Problem statement
In your copy, include every entry exactly as written but no pictures.

── Data ──

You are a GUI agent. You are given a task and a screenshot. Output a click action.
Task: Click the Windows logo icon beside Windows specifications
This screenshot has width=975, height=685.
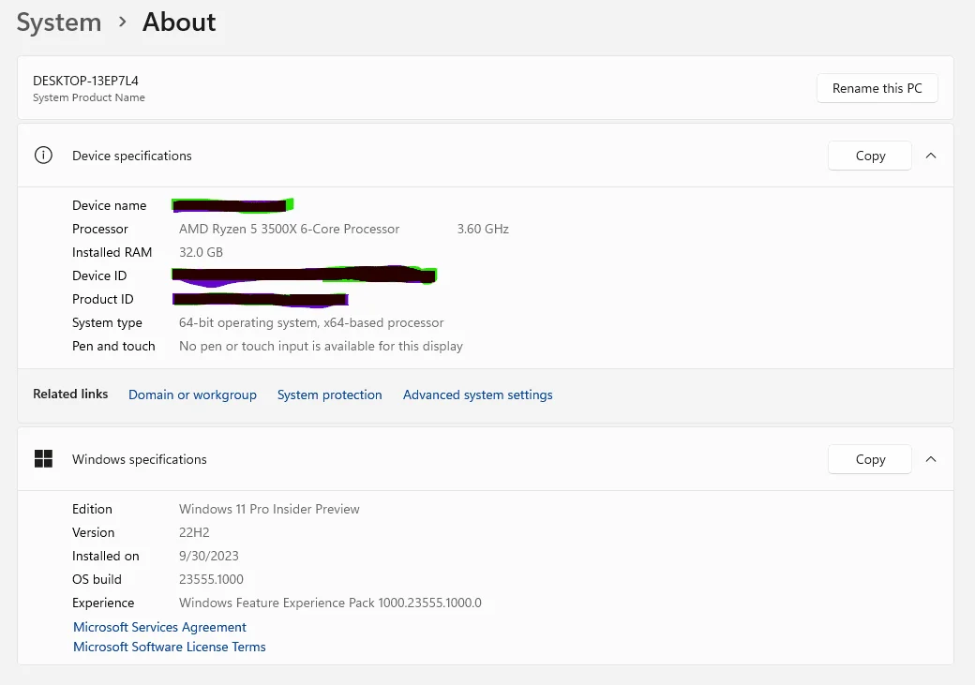pos(43,459)
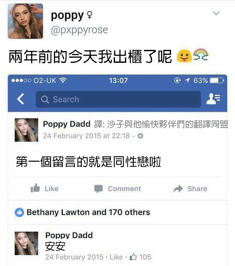Tap the Comment button under post
Image resolution: width=235 pixels, height=266 pixels.
pos(118,189)
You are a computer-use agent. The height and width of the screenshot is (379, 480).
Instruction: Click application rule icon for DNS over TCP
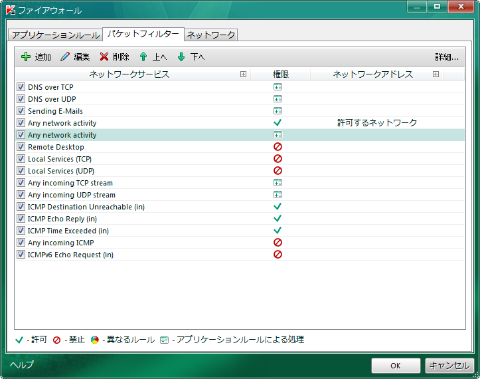(278, 87)
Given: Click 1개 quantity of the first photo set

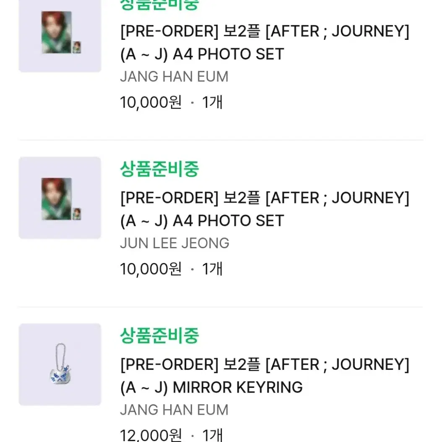Looking at the screenshot, I should 213,102.
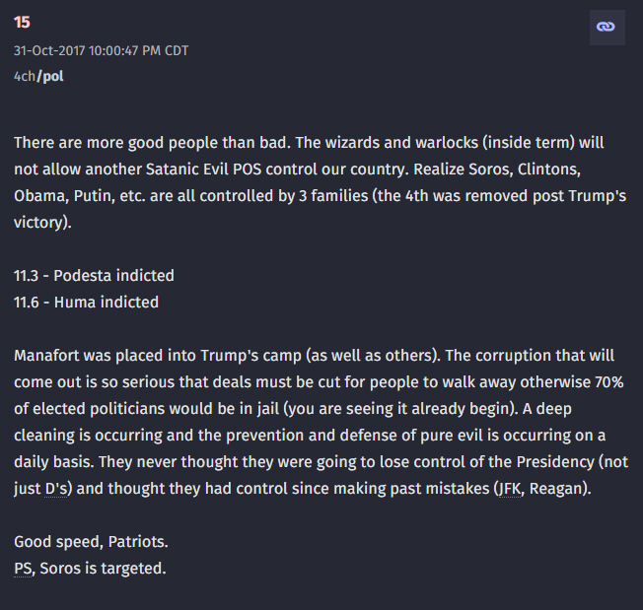Click the 31-Oct-2017 post timestamp

(101, 50)
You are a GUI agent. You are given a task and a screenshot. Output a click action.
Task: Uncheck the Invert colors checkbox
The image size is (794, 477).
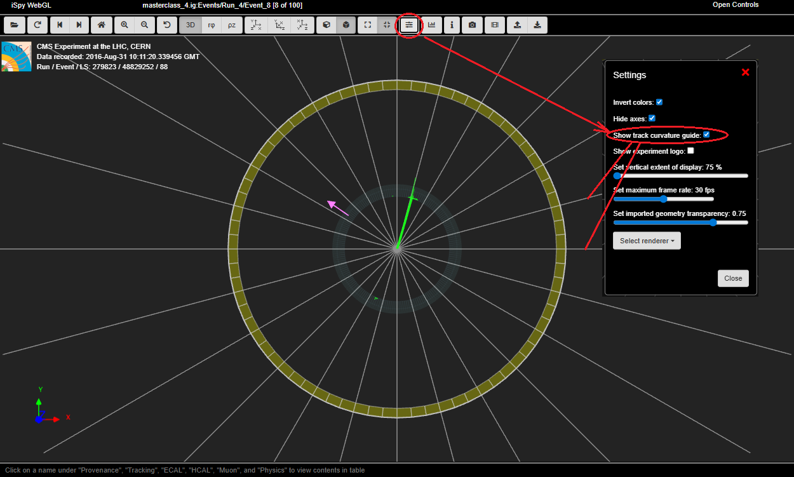(659, 102)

───

Reply
You are a GUI agent. You are given a task and a screenshot. Output a click action.
Task: Click the Windows logo icon beside Windows specifications
This screenshot has width=975, height=685.
pos(43,459)
Tap the Comment button under post
Image resolution: width=235 pixels, height=266 pixels.
pos(118,189)
You are a computer-use agent. The height and width of the screenshot is (379, 480).
Instruction: Click application rule icon for DNS over TCP
(278, 87)
Given: Click 1개 quantity of the first photo set

Looking at the screenshot, I should 213,102.
Click the 31-Oct-2017 post timestamp

(101, 50)
You are a GUI agent. You are given a task and a screenshot. Output a click action.
Task: Uncheck the Invert colors checkbox
The image size is (794, 477).
(659, 102)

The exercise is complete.